▶ PROBLEMS AND TASKS
1. In the printer driver thread, where did the missing Dot4usb.sys file finally turn up?
2. Copy the printer driver thread word for word from "During installation its" to "download it from.".

▶ EXCERPTED PASSAGE
————
# Hp LaserJet 1200 "Dot4usb.sys" not found.



## LotsOfLoot (Jul 6, 2008)

Good Afternoon

Am trying to install a HP laserJet 1200 printer to my PC whichs runs XP Home Edition. The printer came with no installation disk. Connected via a usb port.
During installation its looks for a file called "Dot4usb.sys". Have checked my hdd and my XP installation cd but cannot locate it.
Can anybody tell me what exactly this file is for and where I can download it from.

Thanks


----------



## masterjed (Jul 25, 2009)

Can I have the operating system of your computer?


----------



## LotsOfLoot (Jul 6, 2008)

Thanks for your reply. Its Windows XP Home Edition SP3. My PC is an Intel based quadcore.


----------



## LotsOfLoot (Jul 6, 2008)

Problem solved. The file in question was in a rar file (driver.cab) in the following location.

C:\Windows\driver cache\I386\driver.cab


----------



## masterjed (Jul 25, 2009)

Thats good. Please post the steps that you have done to solve the issue so we will have a reference. Thank you.


----------



## LotsOfLoot (Jul 6, 2008)
————
▶ DATA SHOWN

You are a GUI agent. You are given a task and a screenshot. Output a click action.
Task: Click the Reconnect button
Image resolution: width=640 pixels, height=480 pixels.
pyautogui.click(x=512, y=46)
————
▶ EXERCISE SOLUTIONS
1. Inside driver.cab, located at C:\Windows\driver cache\I386\driver.cab.

2.
During installation its looks for a file called "Dot4usb.sys". Have checked my hdd and my XP installation cd but cannot locate it.
Can anybody tell me what exactly this file is for and where I can download it from.